Collected data:
------------------------------------------------------------------------
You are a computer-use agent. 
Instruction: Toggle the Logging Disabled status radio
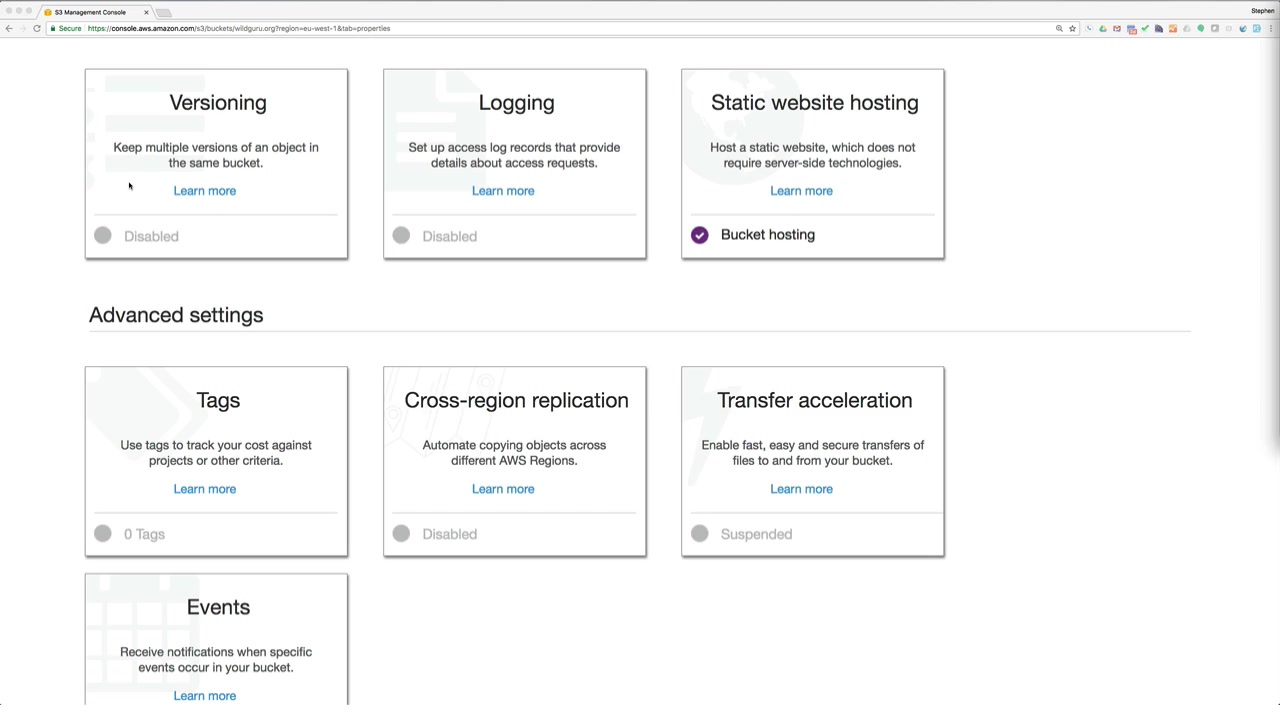(401, 236)
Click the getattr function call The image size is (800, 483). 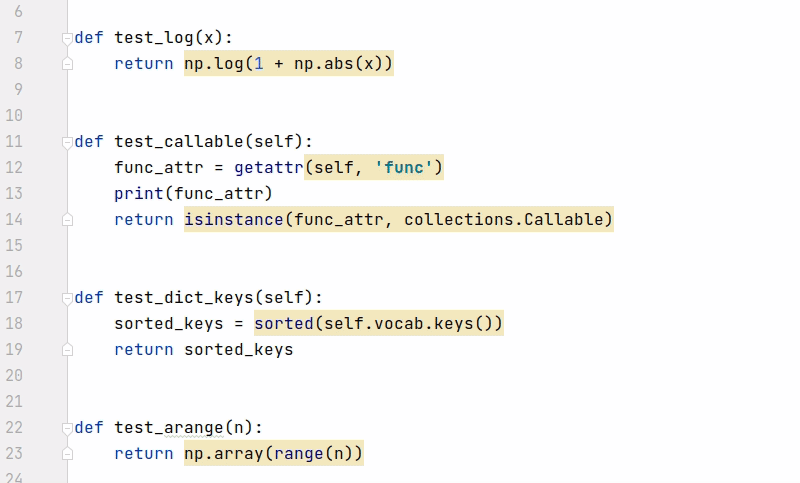[269, 168]
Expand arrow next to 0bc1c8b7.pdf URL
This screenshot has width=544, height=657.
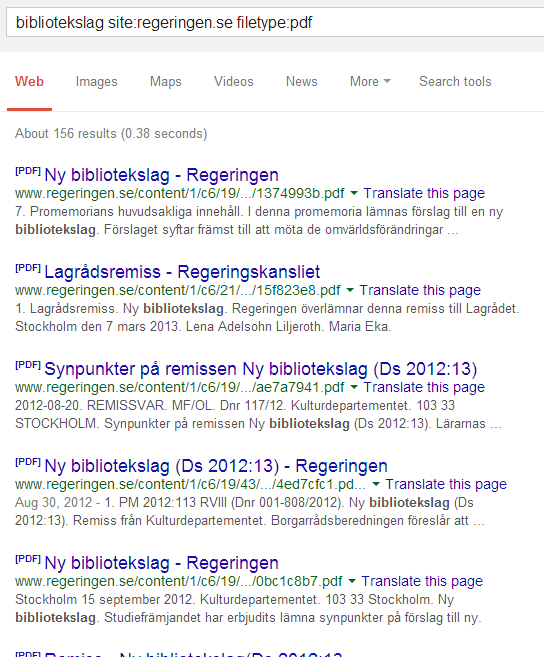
------------------------------------------------------------------------
Every line from the one holding "Expand arrow next to 0bc1c8b7.pdf URL" through the end of the records above must be reproduced verbatim, pictures excepted.

Expand arrow next to 0bc1c8b7.pdf URL
This screenshot has width=544, height=657.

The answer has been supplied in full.